*Mise en pratique*.
1. D'après le texte sur le patrimoine du village, à quelle date le conseil municipal a-t-il choisi la maison porte-drapeau ?
2. Dans le texte sur le patrimoine du village, réécrivez sous forme de liste le paragraphe qui commence par « 10 - Aire de foulage » en gardant ses faits principaux.
3. Poursuivez le texte sur le patrimoine du village après le passage consacré au four à pain du Castellet.

9 - Maison porte-drapeau - Le 26 décembre 1848 le conseil municipal choisit cette maison – en raison de son emplacement central – pour y installer le drapeau tricolore offert aux communes par la République.
10 - Aire de foulage - Pour contourner la dîme due au clergé pour le foulage du blé sur ses terres, les paysans réservèrent des aires sur leurs propres terres au XIXe siècle. Celle-ci est encore bien préservée et on peut y voir les rouleaux en pierre attelés derrière un cheval pour écraser le grain.
11 - Four à pain du Castellet, les derniers boulangers du village - Ici était le four. Le magasin était un peu plus bas dans la rue de la Carrière. Les derniers boulangers du XXe siècle furent M. Richebois (jusqu’en 1930), M. Sanchez (jusqu’en 1936), M. Gaze (jusqu’en 1950), M. Jourdan (jusqu’en 1958) et Teddy (jusqu’en 1960).

*Liste des données*.
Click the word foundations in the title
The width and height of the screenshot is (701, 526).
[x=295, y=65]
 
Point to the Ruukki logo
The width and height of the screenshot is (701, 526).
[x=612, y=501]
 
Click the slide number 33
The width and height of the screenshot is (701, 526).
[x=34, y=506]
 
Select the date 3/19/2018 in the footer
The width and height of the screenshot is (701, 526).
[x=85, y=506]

* * *

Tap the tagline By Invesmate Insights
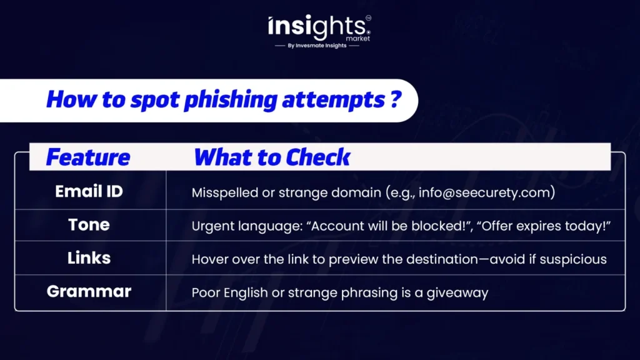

*Résultats obtenus*.
1. Le 26 décembre 1848.

2.
- Au XIXe siècle, les paysans aménagèrent des aires de foulage sur leurs propres terres pour échapper à la dîme due au clergé.
- Cette aire est encore bien préservée.
- On y voit les rouleaux en pierre qu'un cheval tirait pour écraser le grain.

3.
12 - Brigandage et agression de commerçants au carrefour de la Croix - Depuis le XVIe siècle jusqu’à la fin des années soixante s’élevait dans ce carrefour une grande croix de bois de plus de 3,50 m. de haut. C’est là que le 9 messidor an IX (24 juin 1801) un groupe de brigands agressa et larda de coups de poignards huit commerçants revenant de la foire de Valensole.
13 - Le jardin de Clément - Cet ancien jardin de leur époux et père Clément Giraud (1920-2006) – a été offert à la commune par Lucette et Annie Giraud pour que les enfants et les familles puissent y passer d’agréables moments de jeu et de détente.
14 - Acte de dévouement et de courage - Antoine Frédéric Barras, cantonnier, a été décoré de la médaille d’honneur sous le second Empire, pour avoir, « le 14 juin 1866, sauvé, au péril de sa vie, deux femmes et un jeune enfant dont la demeure venait d’être envahie par les eaux » du torrent de la Coussière en crue.
15 - Fontaine-lavoir des Bachelas - Construite en 1884, la même année que le lavoir de la place de l’Église, cette fontaine-abreuvoir-lavoir a été financée par les habitants du quartier eux-mêmes et non par la municipalité.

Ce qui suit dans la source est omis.